RECORDS:

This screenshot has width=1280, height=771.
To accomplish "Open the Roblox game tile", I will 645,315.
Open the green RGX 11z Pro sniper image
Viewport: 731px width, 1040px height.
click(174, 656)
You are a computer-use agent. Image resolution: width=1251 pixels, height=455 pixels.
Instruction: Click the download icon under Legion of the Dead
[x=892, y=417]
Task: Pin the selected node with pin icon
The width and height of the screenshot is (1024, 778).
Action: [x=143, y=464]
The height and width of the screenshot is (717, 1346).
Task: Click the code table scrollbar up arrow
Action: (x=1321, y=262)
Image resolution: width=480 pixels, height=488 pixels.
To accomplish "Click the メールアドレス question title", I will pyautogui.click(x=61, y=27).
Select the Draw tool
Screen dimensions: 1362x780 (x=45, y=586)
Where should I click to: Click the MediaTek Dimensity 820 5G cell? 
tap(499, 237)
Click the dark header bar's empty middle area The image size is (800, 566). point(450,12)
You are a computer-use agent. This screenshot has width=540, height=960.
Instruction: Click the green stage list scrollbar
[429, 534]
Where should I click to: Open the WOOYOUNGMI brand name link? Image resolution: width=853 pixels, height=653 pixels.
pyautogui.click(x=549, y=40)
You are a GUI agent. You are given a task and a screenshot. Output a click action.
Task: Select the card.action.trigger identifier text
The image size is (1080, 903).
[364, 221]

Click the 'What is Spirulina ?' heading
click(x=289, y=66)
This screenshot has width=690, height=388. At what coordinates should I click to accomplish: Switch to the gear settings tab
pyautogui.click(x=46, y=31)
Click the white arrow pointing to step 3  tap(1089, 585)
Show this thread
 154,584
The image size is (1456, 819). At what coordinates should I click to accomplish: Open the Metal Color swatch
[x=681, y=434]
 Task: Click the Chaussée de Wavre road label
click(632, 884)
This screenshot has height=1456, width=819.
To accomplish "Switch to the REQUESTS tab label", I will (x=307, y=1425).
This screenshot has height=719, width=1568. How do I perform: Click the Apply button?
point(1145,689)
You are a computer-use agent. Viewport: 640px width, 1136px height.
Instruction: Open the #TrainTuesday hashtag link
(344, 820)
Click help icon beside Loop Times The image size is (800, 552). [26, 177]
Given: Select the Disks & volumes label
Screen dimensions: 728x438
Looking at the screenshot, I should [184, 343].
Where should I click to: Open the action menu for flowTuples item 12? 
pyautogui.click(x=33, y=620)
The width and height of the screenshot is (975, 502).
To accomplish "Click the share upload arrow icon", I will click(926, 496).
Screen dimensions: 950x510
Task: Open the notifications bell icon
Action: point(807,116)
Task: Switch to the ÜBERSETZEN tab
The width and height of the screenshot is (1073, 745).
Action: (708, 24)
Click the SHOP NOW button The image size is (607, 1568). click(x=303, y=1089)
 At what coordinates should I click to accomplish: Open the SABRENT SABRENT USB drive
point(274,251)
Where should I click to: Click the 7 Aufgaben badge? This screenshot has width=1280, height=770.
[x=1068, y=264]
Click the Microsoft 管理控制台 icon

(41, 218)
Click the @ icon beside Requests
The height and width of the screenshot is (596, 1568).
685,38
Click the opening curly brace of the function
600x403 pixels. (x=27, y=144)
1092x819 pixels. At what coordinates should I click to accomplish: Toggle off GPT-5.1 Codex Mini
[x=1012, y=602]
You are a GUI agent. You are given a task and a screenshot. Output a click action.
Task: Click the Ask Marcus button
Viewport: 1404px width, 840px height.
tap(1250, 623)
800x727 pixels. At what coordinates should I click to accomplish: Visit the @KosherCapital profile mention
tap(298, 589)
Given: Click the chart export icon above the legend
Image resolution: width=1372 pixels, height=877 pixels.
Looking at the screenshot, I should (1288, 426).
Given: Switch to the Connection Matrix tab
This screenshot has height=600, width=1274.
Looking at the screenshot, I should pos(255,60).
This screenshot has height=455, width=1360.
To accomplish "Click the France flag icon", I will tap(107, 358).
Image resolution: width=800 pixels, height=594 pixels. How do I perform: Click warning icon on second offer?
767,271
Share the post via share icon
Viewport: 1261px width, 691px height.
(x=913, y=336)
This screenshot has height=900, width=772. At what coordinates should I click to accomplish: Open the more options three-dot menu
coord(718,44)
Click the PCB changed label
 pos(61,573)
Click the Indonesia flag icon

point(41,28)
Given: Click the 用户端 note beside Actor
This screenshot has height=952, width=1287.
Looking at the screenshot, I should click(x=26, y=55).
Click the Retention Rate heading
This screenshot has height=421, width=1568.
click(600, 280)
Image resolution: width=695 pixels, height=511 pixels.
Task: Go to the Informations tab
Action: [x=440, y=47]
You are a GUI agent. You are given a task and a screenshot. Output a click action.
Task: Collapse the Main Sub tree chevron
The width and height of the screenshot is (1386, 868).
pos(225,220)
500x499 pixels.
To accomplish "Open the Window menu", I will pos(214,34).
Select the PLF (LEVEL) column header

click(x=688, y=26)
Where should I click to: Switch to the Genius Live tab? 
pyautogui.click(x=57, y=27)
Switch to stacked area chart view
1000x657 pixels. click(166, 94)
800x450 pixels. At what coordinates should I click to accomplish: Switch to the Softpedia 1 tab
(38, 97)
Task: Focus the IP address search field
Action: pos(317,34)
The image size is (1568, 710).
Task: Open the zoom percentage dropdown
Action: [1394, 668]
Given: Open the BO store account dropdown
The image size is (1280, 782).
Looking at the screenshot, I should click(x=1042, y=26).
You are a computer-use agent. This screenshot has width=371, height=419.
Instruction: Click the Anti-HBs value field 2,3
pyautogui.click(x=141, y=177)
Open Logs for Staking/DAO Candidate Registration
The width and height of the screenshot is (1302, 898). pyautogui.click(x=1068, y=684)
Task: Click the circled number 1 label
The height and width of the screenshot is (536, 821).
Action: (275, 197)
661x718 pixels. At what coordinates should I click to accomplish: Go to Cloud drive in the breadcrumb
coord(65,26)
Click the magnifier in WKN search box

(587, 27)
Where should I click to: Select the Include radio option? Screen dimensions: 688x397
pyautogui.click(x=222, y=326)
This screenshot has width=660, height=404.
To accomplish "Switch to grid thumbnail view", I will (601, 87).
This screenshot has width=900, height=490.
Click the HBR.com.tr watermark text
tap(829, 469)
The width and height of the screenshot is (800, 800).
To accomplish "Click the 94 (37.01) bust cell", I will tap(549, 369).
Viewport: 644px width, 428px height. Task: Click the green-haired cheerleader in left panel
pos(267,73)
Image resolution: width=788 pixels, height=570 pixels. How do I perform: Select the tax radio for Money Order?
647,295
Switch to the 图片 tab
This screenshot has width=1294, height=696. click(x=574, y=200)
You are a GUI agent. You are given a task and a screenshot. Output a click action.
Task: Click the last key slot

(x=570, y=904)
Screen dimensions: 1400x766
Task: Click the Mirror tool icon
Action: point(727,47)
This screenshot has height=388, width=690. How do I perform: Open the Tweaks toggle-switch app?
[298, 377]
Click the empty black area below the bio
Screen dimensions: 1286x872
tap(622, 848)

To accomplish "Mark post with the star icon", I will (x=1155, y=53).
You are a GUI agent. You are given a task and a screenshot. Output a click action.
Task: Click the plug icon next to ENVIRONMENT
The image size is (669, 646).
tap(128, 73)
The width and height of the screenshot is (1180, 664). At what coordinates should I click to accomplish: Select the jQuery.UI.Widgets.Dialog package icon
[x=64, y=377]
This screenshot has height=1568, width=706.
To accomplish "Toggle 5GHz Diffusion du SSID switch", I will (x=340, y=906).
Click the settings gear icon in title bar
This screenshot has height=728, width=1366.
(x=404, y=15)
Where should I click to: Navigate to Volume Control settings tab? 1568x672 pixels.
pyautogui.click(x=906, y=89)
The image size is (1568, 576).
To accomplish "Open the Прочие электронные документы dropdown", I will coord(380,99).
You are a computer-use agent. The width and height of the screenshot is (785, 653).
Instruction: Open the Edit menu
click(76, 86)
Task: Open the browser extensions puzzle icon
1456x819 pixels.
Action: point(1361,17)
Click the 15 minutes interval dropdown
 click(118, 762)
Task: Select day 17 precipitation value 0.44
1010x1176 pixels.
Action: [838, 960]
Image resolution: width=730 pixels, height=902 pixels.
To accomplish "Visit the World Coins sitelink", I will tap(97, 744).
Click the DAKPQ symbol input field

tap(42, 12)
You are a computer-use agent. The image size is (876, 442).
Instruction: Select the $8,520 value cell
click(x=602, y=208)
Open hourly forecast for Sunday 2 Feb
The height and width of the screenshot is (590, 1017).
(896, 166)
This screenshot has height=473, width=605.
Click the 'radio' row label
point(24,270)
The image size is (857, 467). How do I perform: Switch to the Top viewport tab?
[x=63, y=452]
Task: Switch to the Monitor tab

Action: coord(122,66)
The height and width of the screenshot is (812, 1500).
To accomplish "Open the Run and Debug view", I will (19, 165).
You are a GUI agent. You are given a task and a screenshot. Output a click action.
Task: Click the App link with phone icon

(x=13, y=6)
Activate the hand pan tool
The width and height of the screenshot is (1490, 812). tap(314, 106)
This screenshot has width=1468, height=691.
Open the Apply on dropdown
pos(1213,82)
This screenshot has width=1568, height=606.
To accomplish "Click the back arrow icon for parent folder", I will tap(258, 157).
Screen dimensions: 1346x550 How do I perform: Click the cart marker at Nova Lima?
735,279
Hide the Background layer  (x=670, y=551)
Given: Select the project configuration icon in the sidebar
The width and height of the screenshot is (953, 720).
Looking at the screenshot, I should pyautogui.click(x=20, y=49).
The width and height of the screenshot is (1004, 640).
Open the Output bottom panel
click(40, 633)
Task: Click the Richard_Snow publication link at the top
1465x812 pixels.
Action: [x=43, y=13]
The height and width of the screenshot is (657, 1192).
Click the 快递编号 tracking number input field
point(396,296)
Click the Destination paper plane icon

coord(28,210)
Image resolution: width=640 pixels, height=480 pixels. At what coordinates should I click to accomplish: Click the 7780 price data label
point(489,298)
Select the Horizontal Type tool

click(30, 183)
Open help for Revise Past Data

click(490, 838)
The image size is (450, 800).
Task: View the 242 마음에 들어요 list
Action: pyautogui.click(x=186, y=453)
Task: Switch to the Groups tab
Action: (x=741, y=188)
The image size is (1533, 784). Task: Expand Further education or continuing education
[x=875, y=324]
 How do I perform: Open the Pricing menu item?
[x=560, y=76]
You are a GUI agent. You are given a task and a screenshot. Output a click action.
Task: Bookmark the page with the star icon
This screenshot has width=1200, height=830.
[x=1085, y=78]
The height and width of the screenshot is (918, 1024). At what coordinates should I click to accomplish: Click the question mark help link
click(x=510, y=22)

TASK:
Reproduce the records above line by line, without any change, up to and including the line that holds "Click the dark".

SOLUTION TO THE PROBLEM:
This screenshot has width=1280, height=771.
To accomplish "Open the Roblox game tile", I will 645,315.
Open the green RGX 11z Pro sniper image
Viewport: 731px width, 1040px height.
click(174, 656)
You are a computer-use agent. Image resolution: width=1251 pixels, height=455 pixels.
Instruction: Click the download icon under Legion of the Dead
[x=892, y=417]
Task: Pin the selected node with pin icon
The width and height of the screenshot is (1024, 778).
Action: [x=143, y=464]
The height and width of the screenshot is (717, 1346).
Task: Click the code table scrollbar up arrow
Action: (x=1321, y=262)
Image resolution: width=480 pixels, height=488 pixels.
To accomplish "Click the メールアドレス question title", I will pyautogui.click(x=61, y=27).
Select the Draw tool
Screen dimensions: 1362x780 (x=45, y=586)
Where should I click to: Click the MediaTek Dimensity 820 5G cell? 
tap(499, 237)
Click the dark header bar's empty middle area The image size is (800, 566). point(450,12)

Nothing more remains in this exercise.